I was fascinated by that! It had never occurred to me to consider Nature having an actual “voice” in that sense. That was entirely outside the “Nature speaking” which I was used to: the delicate, almost translucent green of leaves unfurling on the trees in spring; the birdsong bursting forth ebulliently from the full branches swaying slowly overhead; the rich scents of both flowers and horse manure; the sweet, dribbly juiciness of fruit from our trees, picked during summer’s heavy heat; the fall thunderstorms rattling in violent sheets of rain on the barn’s tin roof, and the weirdly dangerous beauty of the lightning bolts dancing within the luminescent, rolling thunderheads which piled up powerfully on the Texas horizon; the joyous barks of the dogs bounding and surfing through the snow with us as we rode our snorting, briskly dancing horses along the cold winter trails… Nature’s voice, to me as a young woman, was the general health of the land — and it “spoke” to me through brilliant scents, breathless sights, bone-thrumming sounds, sharply accented tastes, and shimmeringly tactile touch. I never realized, as a girl, that there were those who could not — or, more shockingly, chose not — to listen to Nature’s voice.

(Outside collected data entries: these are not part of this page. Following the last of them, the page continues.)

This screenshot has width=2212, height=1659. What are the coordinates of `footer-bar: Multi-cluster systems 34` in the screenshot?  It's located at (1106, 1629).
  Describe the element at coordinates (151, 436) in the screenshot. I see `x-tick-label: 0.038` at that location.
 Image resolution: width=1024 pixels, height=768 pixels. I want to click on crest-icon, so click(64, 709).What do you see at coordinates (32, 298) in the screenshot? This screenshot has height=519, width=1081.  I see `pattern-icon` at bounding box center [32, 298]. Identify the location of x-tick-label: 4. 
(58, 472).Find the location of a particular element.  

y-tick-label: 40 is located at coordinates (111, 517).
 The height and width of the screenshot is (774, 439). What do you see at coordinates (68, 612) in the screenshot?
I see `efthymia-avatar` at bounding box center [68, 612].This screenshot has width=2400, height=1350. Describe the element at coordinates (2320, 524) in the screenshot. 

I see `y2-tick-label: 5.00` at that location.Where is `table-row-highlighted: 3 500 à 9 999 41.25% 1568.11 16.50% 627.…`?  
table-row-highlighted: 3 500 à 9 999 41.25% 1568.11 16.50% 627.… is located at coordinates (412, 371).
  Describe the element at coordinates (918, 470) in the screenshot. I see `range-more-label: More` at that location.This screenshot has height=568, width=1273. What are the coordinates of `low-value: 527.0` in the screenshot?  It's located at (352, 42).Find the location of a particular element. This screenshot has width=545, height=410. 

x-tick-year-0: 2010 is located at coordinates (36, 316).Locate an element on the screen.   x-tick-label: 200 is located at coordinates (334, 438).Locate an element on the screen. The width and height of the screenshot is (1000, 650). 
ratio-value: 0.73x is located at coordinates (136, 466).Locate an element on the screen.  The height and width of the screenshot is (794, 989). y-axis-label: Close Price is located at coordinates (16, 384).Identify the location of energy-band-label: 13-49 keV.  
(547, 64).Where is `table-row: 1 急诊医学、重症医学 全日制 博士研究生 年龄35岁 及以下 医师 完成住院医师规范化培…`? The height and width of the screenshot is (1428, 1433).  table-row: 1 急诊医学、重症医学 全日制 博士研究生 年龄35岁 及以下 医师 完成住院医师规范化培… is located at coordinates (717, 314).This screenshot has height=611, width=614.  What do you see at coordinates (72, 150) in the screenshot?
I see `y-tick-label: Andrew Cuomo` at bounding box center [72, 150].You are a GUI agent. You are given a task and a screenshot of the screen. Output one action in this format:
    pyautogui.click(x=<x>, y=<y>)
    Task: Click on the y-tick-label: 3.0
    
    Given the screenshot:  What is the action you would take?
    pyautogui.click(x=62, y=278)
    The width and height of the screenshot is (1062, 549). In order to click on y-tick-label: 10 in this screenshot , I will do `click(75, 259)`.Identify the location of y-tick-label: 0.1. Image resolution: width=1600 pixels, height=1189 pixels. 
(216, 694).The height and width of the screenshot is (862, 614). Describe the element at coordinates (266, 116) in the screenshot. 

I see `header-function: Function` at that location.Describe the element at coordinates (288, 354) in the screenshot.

This, then, I think is the internal roar of Griffin’s title: when that voice is disregarded, deliberately ignored, brutally silenced. It doesn’t matter if the “speaker” is Nature or Woman — their abuse is still painfully felt, the injustice still mounts up, their uncomprehending outrage still grows. When that agony of violation finally spills over into a roaring tsunami of furious outrage, thundering forth metaphorically through the conflated Nature and Woman — what world will result? Or can we, with just and wise action now, drain off that appalling betrayal before such a destructive explosion of righteousness?
This was a fascinating, alarming, beautiful revelation to me, and so I wrote back:
You know, I did miss that she was having Nature speak through women. That’s really interesting, because due to my upbringing (lots of horseback riding, and animals that were part of the family) I’ve never had any trouble in seeing humans as just another part of nature. In fact, I’ve gotten into trouble with parents by (innocently) suggesting they use good animal-training techniques on their children. To me that was a good thing, since I saw animals as people; to them it was an insult to their child -– who was (to them) NOT an animal!
I’d have to say I found Griffin’s writing astonishing and painful and beautiful and moving. As my professor wondered, and as I do as well: how did Griffin come to be aware of all this 40 years ago — when she was only in her late 20s? At that time in my life I was utterly clueless about women’s issues, let alone environmental ones. I thought we should be fair, but that was about as complex as my thinking got. I wasn’t even aware of issues of race, age, or gender!